God cannot be comprehended by reason or knowledge. What do we know about God? The Scriptures declare that God in incomprehensible (see Job 11:7; 21:14; 36:26; Ps. 77:19; Rm. 11:33). Complete knowledge of God is not attainable by man upon earth. Whatever man knows of God, he knows through God's own revelation of Himself either in the realm of nature or in His holy word. Had God not revealed Himself, man never would have known him, since God is a spirit, who dwells “in the light which no man can approach unto” (1 Tim. 6:16). No man has ever seen God and lived (Ex. 33:20; Job. 1:18).
God reveals himself through nature, through phases of history, and in fates of life and sicknesses. These are known as general revelation. Atheism is a school of thought which denies the existence of God. The Bible says, however: “The fool says in his heart, ‘There is no God’ ” (Ps. 14:1). During the end of the last century atheism became a common phenomenon in Europe, especially among the highly educated people.

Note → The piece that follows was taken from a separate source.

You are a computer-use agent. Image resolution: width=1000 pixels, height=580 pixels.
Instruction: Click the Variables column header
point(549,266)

A certain scholar went to Lapland to study nature. He unknowingly got a believing young Lapp boy as his guide. Together they slept by a fire in a Lappish teepee. The researcher noticed something different about this boy. Even though it was cold in winter Lapland, the boy never drank alcohol to warm his body. In spite of the many obstacles on the journey, the guide never cursed or swore. And every evening the boy prayed before going to bed at night. The researcher began to tease the boy: “Why do you pray to God," he asked. “Have you seen God or perhaps touched Him?" “No,” the boy replied. The scientist laughed and said: “There is no such thing that cannot be seen or touched.” Early the next morning the scientist woke up to go outside. It was still dark and the northern lights were dancing across the sky. He quickly returned to the tent and woke his guide. “A wolf circled our tent last night,” the scientist said. “How do you know?” the guide replied. “Did you see it or touch it?” he added. “No,” said the scientist, “but I surely know wolf tracks when I see them.” “There couldn't have been anything if you didn't see it or touch it,” the guide continued. Together they stepped outside and examined the tracks. Wolf tracks they were. “Do you know what these tracks tell us,” the guide stated? “Of course,” said the scientist, “a wolf circled the tent last night.” The guide then added: “And we can be sure of that on the basis of these tracks.” “Look at the beautiful northern lights dancing across the sky,”

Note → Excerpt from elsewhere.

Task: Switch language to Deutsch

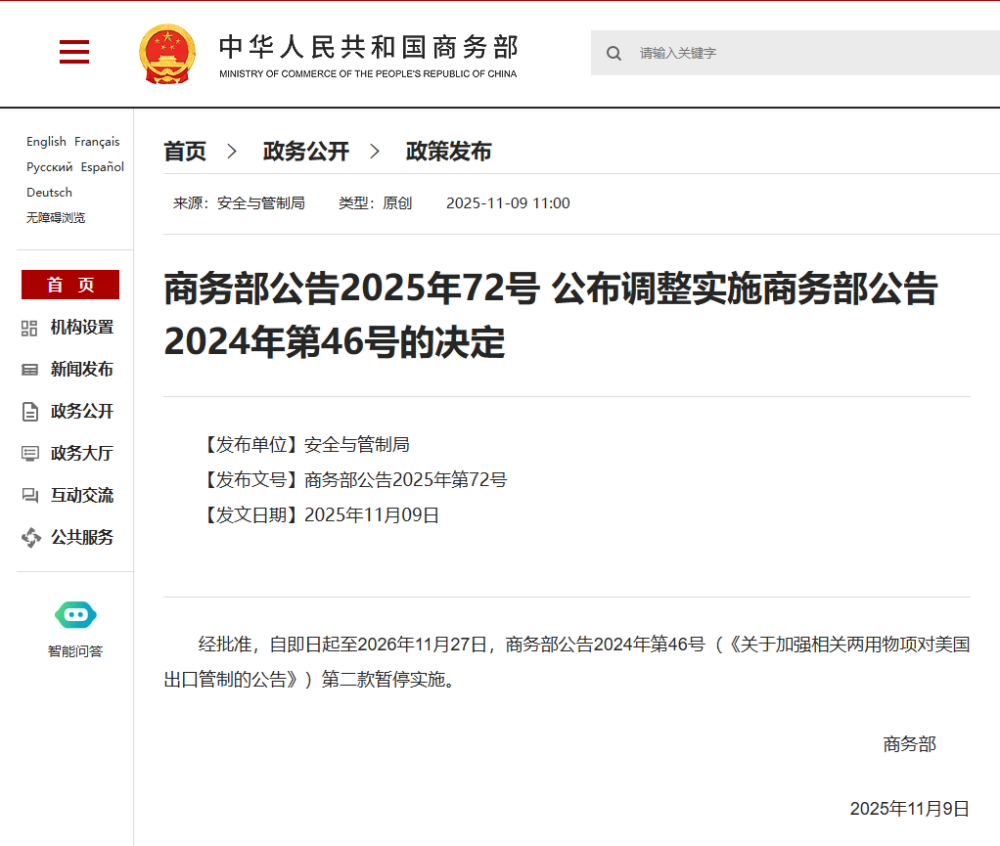Action: click(49, 192)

said the guide. “And examine the silhouette of the fells against the dark sky. See how harmonious the Lappish winter nature is. These are all the fingerprints and handiwork of my God. I know my God by his fingerprints. And the longing in my heart testifies that my God has made all of this. God exists. God is near me. Even here in the middle of the Lappish fells I can approach my God and speak to Him in prayer,” said the guide to the scientist. The Psalmist writes in Ps. 19:
The heavens declare the glory of God; The skies proclaim the work of his hands. Day after day they pour forth speech; night after night they display knowledge. There is no speech or language where their voice is not heard.

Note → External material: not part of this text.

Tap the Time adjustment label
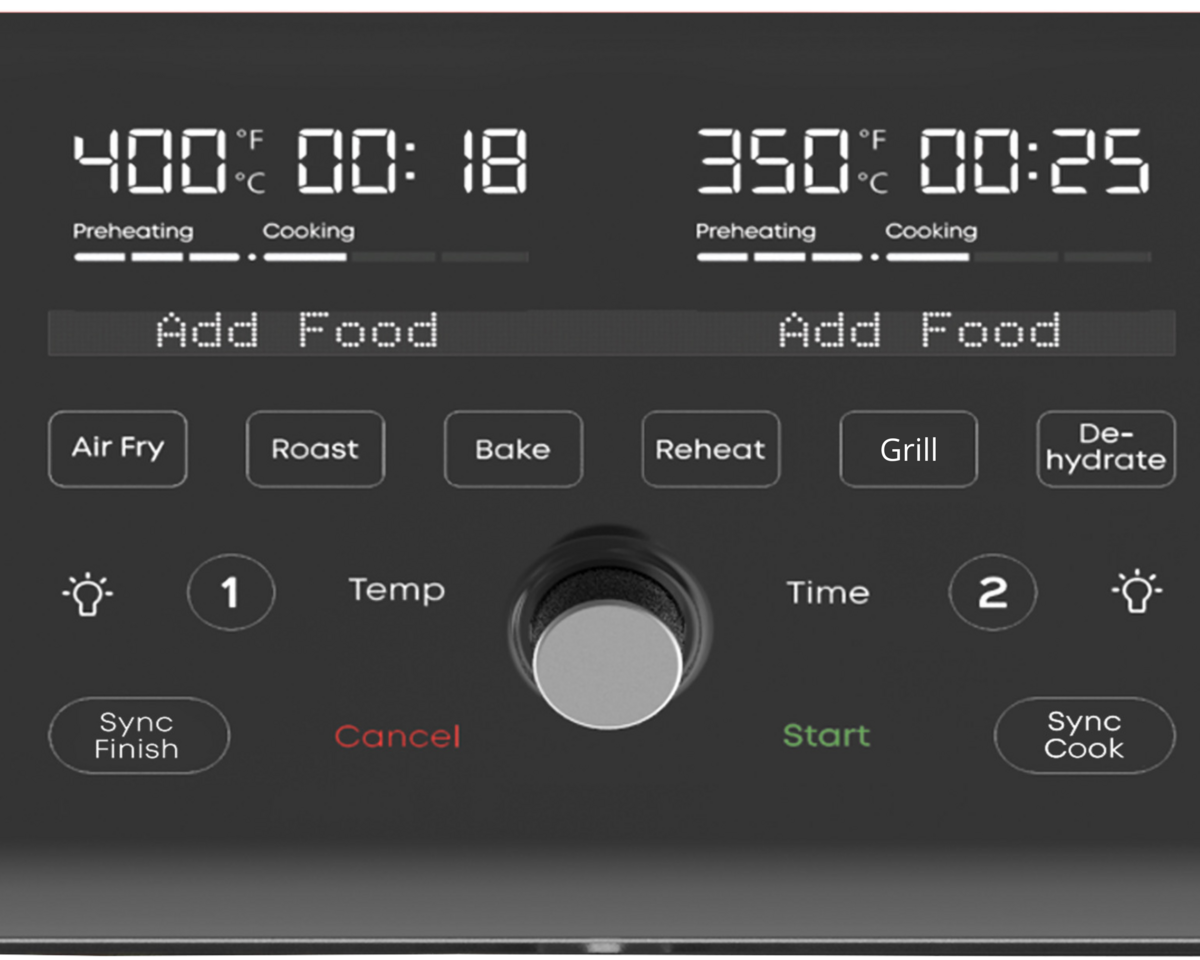(x=827, y=593)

The Bible states in the Old Testament that God is as high as heaven is above the earth, and as far as the east is from the west (Ps. 103:11,12). So much higher are God's thoughts from ours. St. Augustine illustrated this idea when someone asked him what God is like. At that time he was standing on the shores of the Mediterranean Sea. Augustine stooped down and dug a small hole in the sand. “If you are able to put all of the water of the ocean into that hole,” Augustine explained, “I will be able to tell you what God is like.” Augustine scooped some water and put it into the small hole in the sand. Together they noticed that the level of the ocean didn't move. So small are the abilities of man (another application: To understand the triune God is as difficult as the little boy trying to drain the sea into the hole),
God is a triune God. God the Father and Creator; God the Son and Redeemer, and God the Holy Spirit, the Sanctifier. This is difficult to comprehend, for in mathematics we learn that one plus one plus one is three. Yet, in this case, even though there are three godheads, there is only one God. Paul writes to the Corinthians: “For though there be that are called gods, whether in heaven or in earth (as there be gods many, and lords many.) But to us there is but one God, the Father, of whom are all things, and we in him; and one Lord Jesus Christ, by whom are all things, and we by him” (1 Cor. 8: 5-6).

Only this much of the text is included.